Paper grocery bags have been in use for more than a century, while plastic disposable bags gained widespread use in the 1970s and now comprise 80 percent of the disposable bag market.
Ratledge reported that the average American uses 400 plastic bags per year. In Glenwood Springs, that would amount to more than a million bags a year. In the U.S., it is estimated that at least 100 billion of the plastic bags were being used per year, according to a study in 2004.
Nationally, Ratledge said, it takes 12 million barrels of oil each year to make the bags, at a cost of nearly half a billion dollars annually.
Locally, he said, the valley’s major grocery stores seem to be okay with the idea.

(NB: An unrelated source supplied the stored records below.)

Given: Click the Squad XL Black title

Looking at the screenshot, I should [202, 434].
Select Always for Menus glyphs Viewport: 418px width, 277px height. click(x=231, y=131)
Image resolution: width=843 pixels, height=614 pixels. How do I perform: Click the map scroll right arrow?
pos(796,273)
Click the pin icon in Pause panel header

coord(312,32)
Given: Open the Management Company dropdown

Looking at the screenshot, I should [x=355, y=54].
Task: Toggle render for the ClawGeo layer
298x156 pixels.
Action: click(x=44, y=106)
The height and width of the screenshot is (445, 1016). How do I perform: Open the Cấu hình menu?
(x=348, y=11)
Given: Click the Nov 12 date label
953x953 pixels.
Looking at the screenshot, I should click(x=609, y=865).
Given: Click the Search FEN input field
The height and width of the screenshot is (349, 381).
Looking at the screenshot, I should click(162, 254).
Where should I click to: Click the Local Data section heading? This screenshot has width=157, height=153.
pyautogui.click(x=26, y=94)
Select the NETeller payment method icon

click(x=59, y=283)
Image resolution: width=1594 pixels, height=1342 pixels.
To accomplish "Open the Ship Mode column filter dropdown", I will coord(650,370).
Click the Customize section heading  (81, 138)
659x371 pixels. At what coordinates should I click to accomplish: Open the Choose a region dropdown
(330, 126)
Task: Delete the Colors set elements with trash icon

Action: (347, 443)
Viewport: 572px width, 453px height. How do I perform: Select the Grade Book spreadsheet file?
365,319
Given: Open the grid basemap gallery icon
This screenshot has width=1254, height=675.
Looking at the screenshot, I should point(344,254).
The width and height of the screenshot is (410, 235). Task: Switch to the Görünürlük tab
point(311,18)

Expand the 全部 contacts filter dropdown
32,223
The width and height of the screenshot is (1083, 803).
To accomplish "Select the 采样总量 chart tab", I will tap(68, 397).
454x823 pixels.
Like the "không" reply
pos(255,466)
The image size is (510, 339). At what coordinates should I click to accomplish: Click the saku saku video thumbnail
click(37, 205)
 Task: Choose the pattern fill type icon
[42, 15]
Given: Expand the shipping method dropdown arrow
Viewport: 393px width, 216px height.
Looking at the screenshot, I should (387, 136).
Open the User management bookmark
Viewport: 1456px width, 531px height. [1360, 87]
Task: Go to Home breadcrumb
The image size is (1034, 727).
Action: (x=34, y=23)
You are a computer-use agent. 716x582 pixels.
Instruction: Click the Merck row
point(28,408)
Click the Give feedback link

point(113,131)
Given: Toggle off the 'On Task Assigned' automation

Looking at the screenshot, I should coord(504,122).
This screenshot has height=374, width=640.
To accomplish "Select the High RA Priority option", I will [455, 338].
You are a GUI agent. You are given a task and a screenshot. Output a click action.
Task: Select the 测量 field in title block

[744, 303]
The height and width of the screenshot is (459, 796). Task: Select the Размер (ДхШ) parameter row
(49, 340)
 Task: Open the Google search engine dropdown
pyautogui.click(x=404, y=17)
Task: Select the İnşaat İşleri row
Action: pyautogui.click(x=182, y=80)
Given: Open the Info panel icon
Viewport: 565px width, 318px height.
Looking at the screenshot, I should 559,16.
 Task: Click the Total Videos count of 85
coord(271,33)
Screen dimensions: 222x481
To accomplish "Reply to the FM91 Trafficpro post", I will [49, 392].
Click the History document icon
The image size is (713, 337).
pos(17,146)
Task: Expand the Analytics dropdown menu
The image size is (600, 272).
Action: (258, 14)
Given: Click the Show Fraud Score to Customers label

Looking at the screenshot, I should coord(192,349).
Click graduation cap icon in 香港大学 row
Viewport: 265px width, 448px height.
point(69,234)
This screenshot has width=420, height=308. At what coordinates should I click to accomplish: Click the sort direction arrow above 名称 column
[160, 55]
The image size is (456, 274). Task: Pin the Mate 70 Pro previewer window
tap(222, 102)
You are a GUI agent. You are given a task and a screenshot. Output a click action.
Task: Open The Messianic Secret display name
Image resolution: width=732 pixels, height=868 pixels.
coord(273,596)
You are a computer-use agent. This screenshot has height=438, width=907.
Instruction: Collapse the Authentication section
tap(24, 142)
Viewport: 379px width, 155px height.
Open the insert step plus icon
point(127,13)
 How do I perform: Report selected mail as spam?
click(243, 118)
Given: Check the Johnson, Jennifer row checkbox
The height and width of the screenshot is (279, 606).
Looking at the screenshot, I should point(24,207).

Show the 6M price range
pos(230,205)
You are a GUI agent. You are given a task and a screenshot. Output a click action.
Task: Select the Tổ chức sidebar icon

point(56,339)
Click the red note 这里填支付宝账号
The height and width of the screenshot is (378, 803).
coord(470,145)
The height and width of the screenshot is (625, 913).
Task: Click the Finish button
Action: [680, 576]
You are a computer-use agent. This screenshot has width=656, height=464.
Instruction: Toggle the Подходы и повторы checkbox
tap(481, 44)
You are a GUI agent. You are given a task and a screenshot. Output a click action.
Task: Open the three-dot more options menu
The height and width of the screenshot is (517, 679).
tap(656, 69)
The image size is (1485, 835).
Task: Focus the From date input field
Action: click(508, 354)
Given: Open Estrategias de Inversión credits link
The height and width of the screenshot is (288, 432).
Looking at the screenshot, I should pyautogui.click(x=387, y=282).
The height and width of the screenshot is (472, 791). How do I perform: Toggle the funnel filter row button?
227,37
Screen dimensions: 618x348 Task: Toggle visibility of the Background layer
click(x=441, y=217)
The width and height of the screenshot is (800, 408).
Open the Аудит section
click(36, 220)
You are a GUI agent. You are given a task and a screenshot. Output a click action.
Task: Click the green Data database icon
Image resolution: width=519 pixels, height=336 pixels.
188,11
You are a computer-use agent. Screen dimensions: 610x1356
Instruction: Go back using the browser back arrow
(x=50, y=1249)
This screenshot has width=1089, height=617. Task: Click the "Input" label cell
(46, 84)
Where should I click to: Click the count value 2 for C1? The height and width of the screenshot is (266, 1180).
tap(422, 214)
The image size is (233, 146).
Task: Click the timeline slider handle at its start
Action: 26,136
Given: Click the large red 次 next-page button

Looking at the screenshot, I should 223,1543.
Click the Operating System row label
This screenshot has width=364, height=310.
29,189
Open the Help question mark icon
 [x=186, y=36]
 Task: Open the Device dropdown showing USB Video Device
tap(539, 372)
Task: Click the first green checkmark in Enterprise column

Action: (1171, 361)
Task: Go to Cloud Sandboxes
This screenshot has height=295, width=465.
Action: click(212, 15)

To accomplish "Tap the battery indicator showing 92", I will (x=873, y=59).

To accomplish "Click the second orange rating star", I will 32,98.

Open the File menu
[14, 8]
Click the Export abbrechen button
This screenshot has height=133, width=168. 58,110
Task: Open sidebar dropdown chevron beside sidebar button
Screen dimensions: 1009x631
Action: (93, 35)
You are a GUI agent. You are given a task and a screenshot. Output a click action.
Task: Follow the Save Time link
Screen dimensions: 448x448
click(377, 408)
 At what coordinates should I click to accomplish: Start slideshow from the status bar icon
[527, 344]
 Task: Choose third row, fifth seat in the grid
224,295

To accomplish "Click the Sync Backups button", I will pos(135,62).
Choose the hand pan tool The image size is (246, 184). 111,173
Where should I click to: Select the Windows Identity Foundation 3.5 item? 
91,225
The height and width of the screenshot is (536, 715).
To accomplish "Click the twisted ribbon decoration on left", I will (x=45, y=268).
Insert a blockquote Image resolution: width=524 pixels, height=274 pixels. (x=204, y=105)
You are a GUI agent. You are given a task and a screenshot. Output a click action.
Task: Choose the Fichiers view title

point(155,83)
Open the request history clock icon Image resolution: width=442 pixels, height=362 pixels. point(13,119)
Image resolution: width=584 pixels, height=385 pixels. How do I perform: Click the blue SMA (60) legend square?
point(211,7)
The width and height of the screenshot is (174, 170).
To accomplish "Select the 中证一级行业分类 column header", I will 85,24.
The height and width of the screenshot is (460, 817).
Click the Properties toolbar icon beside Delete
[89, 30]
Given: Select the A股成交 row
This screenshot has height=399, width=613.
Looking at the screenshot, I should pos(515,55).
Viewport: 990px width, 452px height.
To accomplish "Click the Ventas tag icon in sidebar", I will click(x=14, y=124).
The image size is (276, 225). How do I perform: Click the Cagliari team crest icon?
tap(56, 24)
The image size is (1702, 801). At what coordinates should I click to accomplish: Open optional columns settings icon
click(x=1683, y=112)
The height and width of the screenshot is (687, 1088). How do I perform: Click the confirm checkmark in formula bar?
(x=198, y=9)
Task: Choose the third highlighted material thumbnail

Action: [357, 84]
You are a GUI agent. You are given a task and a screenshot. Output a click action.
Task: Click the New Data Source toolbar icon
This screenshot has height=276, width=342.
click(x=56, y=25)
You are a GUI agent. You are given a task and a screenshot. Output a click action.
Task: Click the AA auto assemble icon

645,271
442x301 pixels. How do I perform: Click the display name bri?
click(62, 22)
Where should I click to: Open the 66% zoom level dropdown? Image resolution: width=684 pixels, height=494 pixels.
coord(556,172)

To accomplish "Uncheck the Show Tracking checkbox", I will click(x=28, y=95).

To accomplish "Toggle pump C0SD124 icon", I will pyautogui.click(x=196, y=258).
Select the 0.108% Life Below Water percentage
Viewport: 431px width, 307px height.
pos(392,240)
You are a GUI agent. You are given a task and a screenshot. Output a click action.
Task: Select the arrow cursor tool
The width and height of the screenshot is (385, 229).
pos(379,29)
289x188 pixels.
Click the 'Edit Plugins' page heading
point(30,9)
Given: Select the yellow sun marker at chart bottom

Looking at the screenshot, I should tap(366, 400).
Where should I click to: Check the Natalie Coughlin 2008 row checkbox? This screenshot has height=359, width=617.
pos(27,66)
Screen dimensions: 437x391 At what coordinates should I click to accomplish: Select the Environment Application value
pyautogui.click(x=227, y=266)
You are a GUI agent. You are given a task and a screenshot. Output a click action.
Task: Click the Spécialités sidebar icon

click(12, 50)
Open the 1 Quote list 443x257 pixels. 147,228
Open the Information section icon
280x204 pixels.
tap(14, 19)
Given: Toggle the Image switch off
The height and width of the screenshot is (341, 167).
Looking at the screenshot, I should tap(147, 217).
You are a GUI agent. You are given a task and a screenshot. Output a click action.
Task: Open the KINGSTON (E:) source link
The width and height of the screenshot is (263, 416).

In fact, he said, WalMart already has set an internal corporate goal of reducing its use of plastic bags by one third by the year 2013.
Leahy said if Glenwood Springs were to get involved and a grocery store were to charge him 20 cents per bag for, say, 10 bags of groceries, “To me, the city just taxed me $2 for the right to eat.”
Council Member Leo McKinney countered that it is not a tax, it is a fee assessed on consumers who choose to have their groceries bagged in paper or plastic rather than in a cloth, reusable bag.
“I know, but it’s my choice, not something this body can do,” said Leahy, referring to city council action.
McKinney, arguing that the U.S. is “very much a throwaway culture,” said ideas such as the fee program would be “helping to change the culture,” and felt the city would benefit from joining with the other towns to get a fee-for-bags program started.
His view was supported by Councilman Steve Bershenyi, who criticized the council’s “big philosophical reluctance” to get involved.
“It just boggles my mind,” Bershenyi said, calling a bag fee “the least burden you could ever impose on anyone.”
An opponent of the idea, Councilman Mike Gamba, said the whole program is unnecessary because consumers generally reuse their plastic bags already, whether to pick up dog waste in a park or to line their trash cans at home.
“I don’t know any people that use them once,” he said.
“I think this is a solution looking for a problem. I am adamantly opposed to it,” he said later in the discussion.
Mayor Matthew Steckler said the concept has merit, but worried that it might not work well in Glenwood Springs due to the relatively small population of the town.
He also was concerned that city personnel and resources would be needed to run any fee program, in a time when the city’s resources already are strained by budget cutbacks.
Ratledge agreed to meet with the council again after the program has been under way in the three upvalley towns to present a report on how it is working out.